EXCERPTED PASSAGE:

Support for LLaMA-2 #23

Open junzhang-zj opened 1 year ago

junzhang-zj commented 1 year ago

I couldn't reach 'allenai/c4' on the Hub.

junzhang-zj commented 1 year ago

I have solved the data problem, but I ran into a new problem. I used wanda to prune LLaMA-2-13B and got a zero score on rouge-2 of CNN/DM, my perplexity of C4 on unstructured pruning is high to 56050.3008.

Eric-mingjie commented 1 year ago

Hi, we just updated the repo supporting pruning LLaMA-2 model, see here for the corresponding command. We also provide the results from our own run.

junzhang-zj commented 1 year ago

@Eric-mingjie Thanks!

junzhang-zj commented 1 year ago

@Eric-mingjie Is the performance of ppl related to the environment, I still get poor results on LLaMA-2.

Eric-mingjie commented 1 year ago

I think for LLaMA-2, i used the transformers library with version 4.34.0.dev0 to load the models. I used this commit 0a55d9f7376f72ad3ff296d4249840021b03bcc4 on the main branch specifically. What ppl number do you get?

junzhang-zj commented 1 year ago

My environment is transformers 4.34.0.dev0, accelerate 0.24.0.dev0 and I get ppl 146760.7188 and now a lot of cuda errors.

GIVEN INFORMATION:
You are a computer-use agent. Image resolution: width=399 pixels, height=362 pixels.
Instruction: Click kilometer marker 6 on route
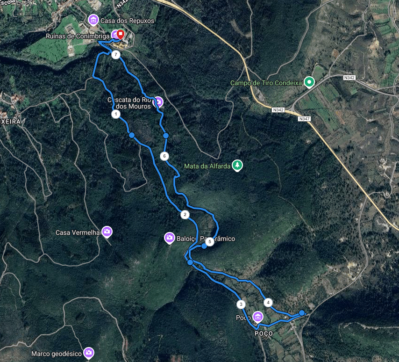(x=164, y=156)
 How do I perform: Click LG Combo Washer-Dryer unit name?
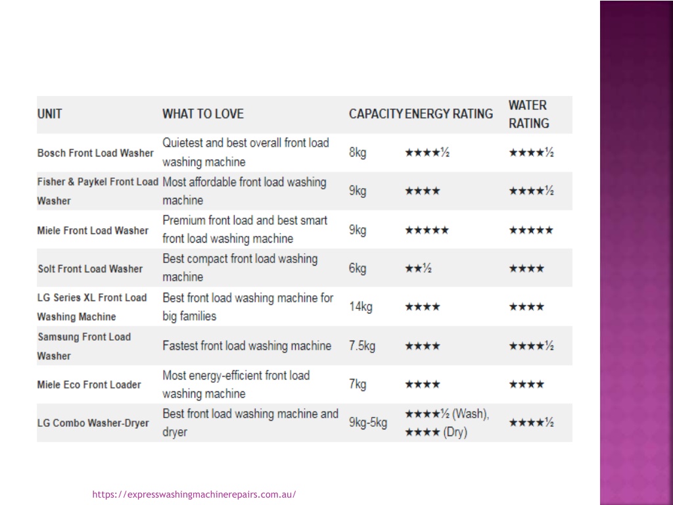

CHALLENGES:
1 - According to the thread on LLaMA-2 support, which version of the transformers library did Eric-mingjie use to load the LLaMA-2 models?
2 - List each problem that junzhang-zj reports in the thread on LLaMA-2 support.
3 - Write a continuation of the thread on LLaMA-2 support, picking up after its final comment.

RESULTS:
1 - Version 4.34.0.dev0.

2 -
- Could not reach 'allenai/c4' on the Hub.
- Got a zero rouge-2 score on CNN/DM after pruning LLaMA-2-13B with wanda.
- Got a C4 perplexity as high as 56050.3008 with unstructured pruning.
- Still got poor perplexity results on LLaMA-2 after the repo update, with a ppl of 146760.7188.
- Ran into a lot of cuda errors.

3 -
Eric-mingjie commented 1 year ago

hmm, can you load the llama-2-7b dense model and test the perplexity, in this case, you can simply pass --sparsity_ratio 0 to avoid doing any pruning?

junzhang-zj commented 1 year ago

OK, i will try it to check.

Eric-mingjie commented 1 year ago

This is the output of conda env export from the conda environment i am running. Hope this may be helpful. https://gist.github.com/Eric-mingjie/4ca851c64144d53800d60e4c74ebfbaf

junzhang-zj commented 1 year ago

@Eric-mingjie I get ppl wikitext_train 5.171178340911865, wikitext_test 4.883730888366699 on Llama-2-13b with no pruning.

junzhang-zj commented 1 year ago

I think it might be helpful to think in terms of why 'wrapped_layers[name].scaler_row' is the all-0 tensor causing the metric to fail, have you run into this? Looks like something's wrong with the hook.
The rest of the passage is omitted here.